I know, I know, the original tires were just fine, did not need changing...
I have had the bike on a set of rollers here at my office the last few days... and it is a bit squirrelier than my Domane on the rollers....
I got the bright idea that is I put 25's on it like the Domane has, it might be a bit easier on the roller...
so quick trip over to the LBS and picked up a set of Conti Grand Prix 4000s II... mount them, jump on the rollers and immediately the wheels tucked...oops...
I looked at the bike, did not see anything.... figured I just had a brain fart, so back on and tucked the wheels again....Damn...
it turns out that the wire connecting the brake arms on the rear brake will lightly rub the rear tire and when under load that light rub turns into a grabbing rub....so off came the conti's and the original tire goes back on... the conti's are about a 1/4 to 3/8 taller than the 23's that were on there.


----------



## MiguePropelSL

I have no problems with my Continental Grand Sport Race on my Propel, was worried about that you just say when i bought them but once i was on the bike.. no problems.
What pressure you use on them? 120psi for me


----------



## obed

I had 110 psi in it at the time.


----------



## MiguePropelSL

You can try with 120.. i just use my wheels and tires for 3 days cause are new.. but have no problema with them.... maybe the vbrake cable its not fully or good tension


----------



## obed

yep it was tight... it has to be tight for the brakes to work... no worries I just put the giant tires back on... I can use the conti's on one of my other bikes...
I will look for a low profile 25 if I ever want to actually do 25's on that bike...
glad yours work for you.


----------



## d_tresenriter

I just mounted 25mm Schwalbe One tubeless on my 2015 Propel Advanced Pro 1 and has 7mm clearance from the brake wire. No way it's flexing that much.


----------



## obed

when i mounted a set of continental grand prix 4000s II, I had less than 1mm clearance from the brake wire... in fact it would rub the line down the middle of the tire that is there on a new tire...


----------



## colinfr

Giant sent out a service bulletin early this year or late last year stating that the new 2015 Propel brakes aren't compatible with 25mm tires. Obviously that depends on whether or not it's a true 25, but I've personally seen that GP4000s and Pro 4's definitely don't fit. The Fourier brakes do clear 25's, and are a superior brake.


----------



## d_tresenriter

Interesting. My advanced pro 1 with standard brakes clears my 25 mm Schwalbe Ones with lots of room.
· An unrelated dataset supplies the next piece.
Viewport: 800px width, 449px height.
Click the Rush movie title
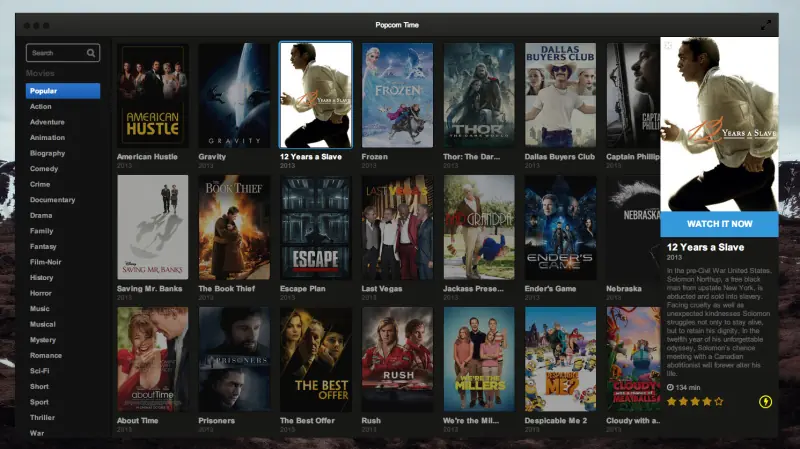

I've also used a 25 mm Continental Grand Prix (not 4000s) without problems.


----------



## xeon

d_tresenriter said:


> Interesting. My advanced pro 1 with standard brakes clears my 25 mm Schwalbe Ones with lots of room.
> 
> I've also used a 25 mm Continental Grand Prix (not 4000s) without problems.


I have a set of the Continental GP 4000s on mine and the rear brake cable rubs the top of the tire when I use the brakes... my tires are 23s, not 25s. Seems like they should have a bit more clearance although these tires are known to be a bit taller than most. It has worn a flat spot on my tire and the cable is fraying.. I've stopped using my rear brake unless I really need to stop.


----------



## sarang89831

I know I am writing late. But I have a second hand 2015 Giant bike and I am facing the same problem that you mentioned. When I last changed the rear tires, I was told that any 23 mm tyres would fit without any issue. But now I notice that Conti GP Season 4 tyres with 23 mm doesn't leave even 1 mm clearance on the rear wheel. On the other hand, front wheel has a decent clearance of 7 mm even if I put 25 mm Conti 4000 GP tyres on them. Did you face similar problem ? I mean is it possible to adjust the brake setting to increase the tyre / brake-wire clearance??
Would be really helpful! Thanks


----------